Tuesday 26 February 2013

Rocfest 2013


A few weeks ago we travelled to Manchester for the annual Rocfest bouldering competition at the Rockover bouldering wall. The wall is pretty nice, looks like a good training facility, with rings and a campus board. The qualifiers were packed, so many people and lots of the problems were long traverses that often blocked other lines, so it was difficult to get on a lot of the time. I climbed badly in the qualifiers, but with some running around with very little time left on the clock I made it through to the finals in 2nd place.

Isolation went fine and I felt a bit stronger in the warm up, although still not as good as I’ve felt recently. The crowd was big and psyched, and the music was great. In observation all the problems looked good and all pretty flashable, bar maybe the last one.

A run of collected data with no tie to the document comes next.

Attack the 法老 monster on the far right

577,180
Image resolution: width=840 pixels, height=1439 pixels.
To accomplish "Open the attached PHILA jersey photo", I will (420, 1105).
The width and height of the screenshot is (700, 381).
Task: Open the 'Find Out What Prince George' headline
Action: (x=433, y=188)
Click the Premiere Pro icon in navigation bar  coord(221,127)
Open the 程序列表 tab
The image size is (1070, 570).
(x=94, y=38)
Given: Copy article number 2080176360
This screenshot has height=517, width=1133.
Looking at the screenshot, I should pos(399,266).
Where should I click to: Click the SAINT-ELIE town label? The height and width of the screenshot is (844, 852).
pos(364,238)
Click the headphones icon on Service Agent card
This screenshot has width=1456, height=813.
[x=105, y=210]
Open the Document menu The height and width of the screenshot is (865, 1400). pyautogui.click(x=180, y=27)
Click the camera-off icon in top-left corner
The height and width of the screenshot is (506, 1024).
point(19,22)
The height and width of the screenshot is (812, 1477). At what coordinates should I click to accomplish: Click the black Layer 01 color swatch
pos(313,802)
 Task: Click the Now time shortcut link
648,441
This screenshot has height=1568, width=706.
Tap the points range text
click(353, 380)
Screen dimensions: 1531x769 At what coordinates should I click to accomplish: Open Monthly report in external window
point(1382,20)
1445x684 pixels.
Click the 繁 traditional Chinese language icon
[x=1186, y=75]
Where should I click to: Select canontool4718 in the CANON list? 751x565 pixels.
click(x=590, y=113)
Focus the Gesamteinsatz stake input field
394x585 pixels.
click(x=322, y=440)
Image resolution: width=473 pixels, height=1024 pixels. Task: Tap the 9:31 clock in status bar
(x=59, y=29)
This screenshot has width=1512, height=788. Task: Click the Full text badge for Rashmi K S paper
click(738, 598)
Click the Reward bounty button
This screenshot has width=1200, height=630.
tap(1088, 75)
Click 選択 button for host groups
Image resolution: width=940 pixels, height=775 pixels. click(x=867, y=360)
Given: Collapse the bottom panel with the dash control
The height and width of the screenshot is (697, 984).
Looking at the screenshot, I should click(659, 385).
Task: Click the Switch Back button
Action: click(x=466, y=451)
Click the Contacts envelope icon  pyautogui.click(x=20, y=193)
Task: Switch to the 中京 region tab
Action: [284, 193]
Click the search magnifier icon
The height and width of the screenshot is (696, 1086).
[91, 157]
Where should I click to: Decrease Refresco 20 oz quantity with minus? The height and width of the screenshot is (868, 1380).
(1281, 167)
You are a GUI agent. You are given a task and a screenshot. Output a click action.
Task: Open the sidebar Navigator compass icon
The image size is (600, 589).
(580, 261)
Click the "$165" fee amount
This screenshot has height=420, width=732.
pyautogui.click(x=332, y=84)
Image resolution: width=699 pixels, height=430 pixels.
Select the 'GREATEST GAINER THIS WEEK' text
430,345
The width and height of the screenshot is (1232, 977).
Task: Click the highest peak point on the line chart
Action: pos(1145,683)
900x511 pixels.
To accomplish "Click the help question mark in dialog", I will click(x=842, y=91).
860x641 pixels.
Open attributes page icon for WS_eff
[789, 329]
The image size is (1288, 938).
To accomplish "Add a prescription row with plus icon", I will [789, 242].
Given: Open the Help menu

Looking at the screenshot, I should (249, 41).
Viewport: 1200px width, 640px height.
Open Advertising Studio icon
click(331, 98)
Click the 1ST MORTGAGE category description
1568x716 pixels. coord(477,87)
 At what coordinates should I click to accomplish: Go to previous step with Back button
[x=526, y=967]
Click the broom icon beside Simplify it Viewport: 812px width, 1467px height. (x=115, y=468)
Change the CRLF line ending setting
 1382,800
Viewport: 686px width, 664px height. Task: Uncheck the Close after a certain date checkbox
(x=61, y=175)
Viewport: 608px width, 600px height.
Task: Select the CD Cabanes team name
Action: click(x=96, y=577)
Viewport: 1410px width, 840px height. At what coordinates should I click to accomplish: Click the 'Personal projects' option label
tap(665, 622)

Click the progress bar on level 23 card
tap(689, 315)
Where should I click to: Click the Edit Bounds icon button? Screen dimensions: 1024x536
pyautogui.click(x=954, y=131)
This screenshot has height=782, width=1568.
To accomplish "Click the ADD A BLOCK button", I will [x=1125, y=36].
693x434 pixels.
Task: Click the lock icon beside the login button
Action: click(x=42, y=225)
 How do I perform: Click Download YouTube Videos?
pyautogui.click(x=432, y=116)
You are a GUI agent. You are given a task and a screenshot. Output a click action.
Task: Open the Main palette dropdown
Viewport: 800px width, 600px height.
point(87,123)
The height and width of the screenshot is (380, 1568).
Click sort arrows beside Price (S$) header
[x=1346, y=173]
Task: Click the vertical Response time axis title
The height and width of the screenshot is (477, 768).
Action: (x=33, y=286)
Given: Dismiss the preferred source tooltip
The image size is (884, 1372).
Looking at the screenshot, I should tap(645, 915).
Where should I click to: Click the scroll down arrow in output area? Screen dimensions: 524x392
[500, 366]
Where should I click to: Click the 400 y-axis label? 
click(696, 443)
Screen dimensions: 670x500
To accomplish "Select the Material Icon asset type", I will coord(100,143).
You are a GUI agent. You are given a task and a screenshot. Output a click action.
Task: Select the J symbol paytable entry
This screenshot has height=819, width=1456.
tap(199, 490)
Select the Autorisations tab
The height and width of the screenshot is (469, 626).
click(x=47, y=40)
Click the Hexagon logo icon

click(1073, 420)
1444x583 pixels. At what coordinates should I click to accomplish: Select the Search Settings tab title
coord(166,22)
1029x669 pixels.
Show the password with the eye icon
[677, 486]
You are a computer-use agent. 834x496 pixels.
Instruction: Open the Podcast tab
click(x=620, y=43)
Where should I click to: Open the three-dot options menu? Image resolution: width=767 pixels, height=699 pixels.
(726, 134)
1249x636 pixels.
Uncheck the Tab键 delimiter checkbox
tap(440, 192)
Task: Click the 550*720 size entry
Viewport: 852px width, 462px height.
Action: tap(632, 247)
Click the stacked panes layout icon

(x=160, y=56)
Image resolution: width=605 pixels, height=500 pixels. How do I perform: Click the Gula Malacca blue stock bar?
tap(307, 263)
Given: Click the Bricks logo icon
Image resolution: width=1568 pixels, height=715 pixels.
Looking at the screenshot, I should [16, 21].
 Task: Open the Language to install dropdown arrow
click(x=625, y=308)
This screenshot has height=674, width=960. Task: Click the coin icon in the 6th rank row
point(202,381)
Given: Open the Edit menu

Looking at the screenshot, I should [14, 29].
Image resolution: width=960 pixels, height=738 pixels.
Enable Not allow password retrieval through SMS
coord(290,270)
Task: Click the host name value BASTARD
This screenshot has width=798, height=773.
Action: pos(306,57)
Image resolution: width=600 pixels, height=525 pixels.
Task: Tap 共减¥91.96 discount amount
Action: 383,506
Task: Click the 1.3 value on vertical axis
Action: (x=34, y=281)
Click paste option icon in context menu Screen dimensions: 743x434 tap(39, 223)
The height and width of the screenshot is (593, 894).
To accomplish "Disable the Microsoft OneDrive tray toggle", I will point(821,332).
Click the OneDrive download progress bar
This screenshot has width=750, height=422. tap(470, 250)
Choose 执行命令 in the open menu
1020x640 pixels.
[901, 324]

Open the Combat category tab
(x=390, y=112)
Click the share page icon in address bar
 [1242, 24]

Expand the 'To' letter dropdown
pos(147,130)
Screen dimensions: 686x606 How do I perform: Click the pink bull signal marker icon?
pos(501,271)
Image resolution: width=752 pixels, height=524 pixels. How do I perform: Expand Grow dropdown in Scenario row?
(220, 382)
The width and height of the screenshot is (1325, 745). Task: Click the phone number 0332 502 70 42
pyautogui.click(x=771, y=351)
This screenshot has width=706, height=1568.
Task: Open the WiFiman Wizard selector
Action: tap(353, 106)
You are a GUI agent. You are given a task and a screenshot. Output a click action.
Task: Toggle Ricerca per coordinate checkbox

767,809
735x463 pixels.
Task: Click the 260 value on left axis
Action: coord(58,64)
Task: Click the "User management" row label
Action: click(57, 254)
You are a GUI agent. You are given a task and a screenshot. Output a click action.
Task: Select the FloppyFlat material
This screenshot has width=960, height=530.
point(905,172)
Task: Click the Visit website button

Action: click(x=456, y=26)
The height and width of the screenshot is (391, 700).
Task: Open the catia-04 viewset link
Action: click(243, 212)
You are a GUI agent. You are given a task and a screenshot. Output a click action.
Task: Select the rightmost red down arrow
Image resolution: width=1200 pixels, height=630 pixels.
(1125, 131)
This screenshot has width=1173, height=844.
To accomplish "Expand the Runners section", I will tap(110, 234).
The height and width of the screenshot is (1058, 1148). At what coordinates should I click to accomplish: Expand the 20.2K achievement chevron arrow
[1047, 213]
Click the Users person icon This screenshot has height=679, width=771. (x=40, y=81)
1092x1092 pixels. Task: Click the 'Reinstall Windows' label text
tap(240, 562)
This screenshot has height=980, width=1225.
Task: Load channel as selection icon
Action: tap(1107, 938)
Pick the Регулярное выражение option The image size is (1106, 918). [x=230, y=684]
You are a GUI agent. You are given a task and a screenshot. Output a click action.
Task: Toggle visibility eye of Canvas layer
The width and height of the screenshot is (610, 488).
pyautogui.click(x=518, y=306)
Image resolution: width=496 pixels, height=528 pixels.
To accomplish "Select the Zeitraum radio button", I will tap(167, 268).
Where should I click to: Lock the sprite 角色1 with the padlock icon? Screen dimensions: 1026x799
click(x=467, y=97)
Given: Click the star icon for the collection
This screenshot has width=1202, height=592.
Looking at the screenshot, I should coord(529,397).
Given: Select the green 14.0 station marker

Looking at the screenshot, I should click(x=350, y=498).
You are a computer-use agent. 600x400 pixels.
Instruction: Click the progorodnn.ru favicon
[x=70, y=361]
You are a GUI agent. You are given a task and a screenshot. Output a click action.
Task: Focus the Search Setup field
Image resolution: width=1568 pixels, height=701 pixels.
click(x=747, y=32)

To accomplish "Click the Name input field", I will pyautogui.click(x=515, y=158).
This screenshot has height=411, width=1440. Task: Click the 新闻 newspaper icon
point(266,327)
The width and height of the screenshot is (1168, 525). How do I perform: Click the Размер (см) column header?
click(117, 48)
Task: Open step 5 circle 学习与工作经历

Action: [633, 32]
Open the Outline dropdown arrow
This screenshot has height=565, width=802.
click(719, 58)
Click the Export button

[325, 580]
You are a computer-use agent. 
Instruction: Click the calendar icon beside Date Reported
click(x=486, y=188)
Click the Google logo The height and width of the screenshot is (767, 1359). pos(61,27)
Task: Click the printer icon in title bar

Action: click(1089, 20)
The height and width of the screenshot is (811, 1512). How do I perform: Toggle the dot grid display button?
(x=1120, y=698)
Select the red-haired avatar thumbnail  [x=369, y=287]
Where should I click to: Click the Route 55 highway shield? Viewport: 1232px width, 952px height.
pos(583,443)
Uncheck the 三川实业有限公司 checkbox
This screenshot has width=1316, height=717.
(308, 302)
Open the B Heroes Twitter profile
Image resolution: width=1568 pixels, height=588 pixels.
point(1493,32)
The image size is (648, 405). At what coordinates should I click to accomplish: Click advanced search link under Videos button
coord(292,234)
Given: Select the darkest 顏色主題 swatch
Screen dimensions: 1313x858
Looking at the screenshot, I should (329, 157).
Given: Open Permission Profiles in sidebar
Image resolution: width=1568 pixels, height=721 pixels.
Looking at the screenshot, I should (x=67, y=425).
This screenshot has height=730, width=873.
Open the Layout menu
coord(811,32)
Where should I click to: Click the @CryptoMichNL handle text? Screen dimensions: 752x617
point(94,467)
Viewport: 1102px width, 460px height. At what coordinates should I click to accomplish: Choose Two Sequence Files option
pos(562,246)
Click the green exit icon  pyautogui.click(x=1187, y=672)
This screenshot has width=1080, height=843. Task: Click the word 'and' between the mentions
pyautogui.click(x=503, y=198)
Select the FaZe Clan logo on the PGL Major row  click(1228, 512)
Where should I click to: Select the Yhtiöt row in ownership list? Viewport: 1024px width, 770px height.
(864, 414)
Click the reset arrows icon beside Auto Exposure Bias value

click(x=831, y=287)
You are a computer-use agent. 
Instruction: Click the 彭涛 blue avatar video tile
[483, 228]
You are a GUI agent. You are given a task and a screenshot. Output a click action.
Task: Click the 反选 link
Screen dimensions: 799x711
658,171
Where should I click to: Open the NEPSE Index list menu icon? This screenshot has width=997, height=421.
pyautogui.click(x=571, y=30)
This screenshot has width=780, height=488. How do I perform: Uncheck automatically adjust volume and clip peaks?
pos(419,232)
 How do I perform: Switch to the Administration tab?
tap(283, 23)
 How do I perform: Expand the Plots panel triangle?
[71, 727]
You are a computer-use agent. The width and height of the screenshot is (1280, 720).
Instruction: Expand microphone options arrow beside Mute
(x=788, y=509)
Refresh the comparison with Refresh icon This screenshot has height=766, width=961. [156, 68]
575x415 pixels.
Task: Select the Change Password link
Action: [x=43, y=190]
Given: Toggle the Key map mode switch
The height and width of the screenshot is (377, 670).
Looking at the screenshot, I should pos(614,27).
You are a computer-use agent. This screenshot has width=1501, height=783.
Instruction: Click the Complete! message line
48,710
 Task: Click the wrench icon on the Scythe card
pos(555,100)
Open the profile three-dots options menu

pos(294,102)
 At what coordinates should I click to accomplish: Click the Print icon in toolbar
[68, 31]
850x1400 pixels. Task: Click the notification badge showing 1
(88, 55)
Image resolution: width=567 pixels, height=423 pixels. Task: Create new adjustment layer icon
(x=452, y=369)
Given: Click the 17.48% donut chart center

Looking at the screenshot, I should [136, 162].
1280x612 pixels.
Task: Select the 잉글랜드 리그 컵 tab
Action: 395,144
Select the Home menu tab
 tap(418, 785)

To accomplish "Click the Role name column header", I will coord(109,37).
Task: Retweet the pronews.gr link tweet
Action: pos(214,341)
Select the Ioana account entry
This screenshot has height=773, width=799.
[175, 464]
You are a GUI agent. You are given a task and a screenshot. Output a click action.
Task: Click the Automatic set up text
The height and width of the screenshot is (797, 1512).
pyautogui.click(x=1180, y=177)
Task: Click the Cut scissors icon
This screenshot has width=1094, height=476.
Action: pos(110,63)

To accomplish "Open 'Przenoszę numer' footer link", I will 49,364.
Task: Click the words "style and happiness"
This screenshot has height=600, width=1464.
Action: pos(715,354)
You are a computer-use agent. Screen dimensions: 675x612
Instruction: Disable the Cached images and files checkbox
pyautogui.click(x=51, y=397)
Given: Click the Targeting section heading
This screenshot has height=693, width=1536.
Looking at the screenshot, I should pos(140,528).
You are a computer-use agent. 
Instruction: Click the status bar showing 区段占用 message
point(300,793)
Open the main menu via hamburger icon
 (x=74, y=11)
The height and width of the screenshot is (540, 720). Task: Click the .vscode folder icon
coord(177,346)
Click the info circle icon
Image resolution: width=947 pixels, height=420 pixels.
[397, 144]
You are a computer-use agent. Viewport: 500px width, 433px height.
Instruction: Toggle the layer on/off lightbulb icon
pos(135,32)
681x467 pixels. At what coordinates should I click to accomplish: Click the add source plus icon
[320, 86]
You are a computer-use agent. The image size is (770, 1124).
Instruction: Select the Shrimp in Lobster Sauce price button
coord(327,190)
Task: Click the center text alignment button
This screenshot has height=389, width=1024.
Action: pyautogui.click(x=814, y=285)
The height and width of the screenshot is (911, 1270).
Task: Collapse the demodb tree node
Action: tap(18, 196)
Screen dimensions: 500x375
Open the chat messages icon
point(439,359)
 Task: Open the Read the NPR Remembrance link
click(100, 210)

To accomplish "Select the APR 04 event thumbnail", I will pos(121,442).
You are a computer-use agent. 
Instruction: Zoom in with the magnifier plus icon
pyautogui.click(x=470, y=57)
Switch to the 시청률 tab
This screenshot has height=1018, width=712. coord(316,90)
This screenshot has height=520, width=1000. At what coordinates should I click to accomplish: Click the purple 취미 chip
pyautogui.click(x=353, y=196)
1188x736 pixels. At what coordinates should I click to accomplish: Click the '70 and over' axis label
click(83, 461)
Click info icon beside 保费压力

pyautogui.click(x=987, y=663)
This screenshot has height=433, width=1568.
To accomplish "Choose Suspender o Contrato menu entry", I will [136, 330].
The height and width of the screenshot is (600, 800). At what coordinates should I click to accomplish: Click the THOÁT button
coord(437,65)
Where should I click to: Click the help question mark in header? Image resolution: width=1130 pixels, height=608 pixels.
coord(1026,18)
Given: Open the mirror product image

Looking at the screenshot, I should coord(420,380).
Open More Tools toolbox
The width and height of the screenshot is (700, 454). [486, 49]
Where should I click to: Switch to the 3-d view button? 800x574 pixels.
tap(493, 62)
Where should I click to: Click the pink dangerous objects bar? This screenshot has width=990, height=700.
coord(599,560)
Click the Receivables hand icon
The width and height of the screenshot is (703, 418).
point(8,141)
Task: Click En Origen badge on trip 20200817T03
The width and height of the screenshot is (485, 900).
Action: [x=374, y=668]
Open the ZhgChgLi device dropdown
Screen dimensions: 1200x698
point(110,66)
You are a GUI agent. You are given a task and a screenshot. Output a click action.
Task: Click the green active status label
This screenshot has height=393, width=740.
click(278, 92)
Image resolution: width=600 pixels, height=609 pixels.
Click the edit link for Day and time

I knew the first 2 out had topped problem 1 first go, and I could hear the crowd cheering. It was me out next, and I felt surprisingly calm. I topped pretty easily, it wasn’t as hard as it looked, but I was still happy to have got the first one out of the way.

The second problem I was pretty stupid on. During observation I discounted completely a big volume at the start, and only after a go of falling off the last move did I think to ask if it was in or not. Obviously the answer was yes, a silly mistake. Something to remember for next time! Using this volume I did the first move much more easily and carried on to what I presumed was the crux dyno to the finishing hold. I set up and sprung upwards to the hold, latching it with my right hand. 2nd go, better. After the first qualifier topped 3rd go, this put me in 1st place going into the final problem.

This one was much harder, especially the crux slap to a small crimp off of a big sloper. I felt very close to this move, but after 30 qualifying problems and a long day, my forearms were flash pumping from the first move and my fingers were uncurling by the time I got to the move. I had failed to top, and as noone else had topped this climb it meant the final climber had to top to win. I was a stressful 4 minutes as he tried again and again. He hit the stopper move as the rest of us had and fared in the same way. His 4 minutes were up, down he came, I had won.

Nice little clip of me topping problem 2 on this!

I was pleased with how this comp ended up, especially as I wasn’t climbing at my best. My power has improved a lot over the last month or so, and I had one of my best ever bouldering sessions a week before the CWIF on Saturday! I have just returned from a very wet but amazing week in El Chorro, blog to follow soon!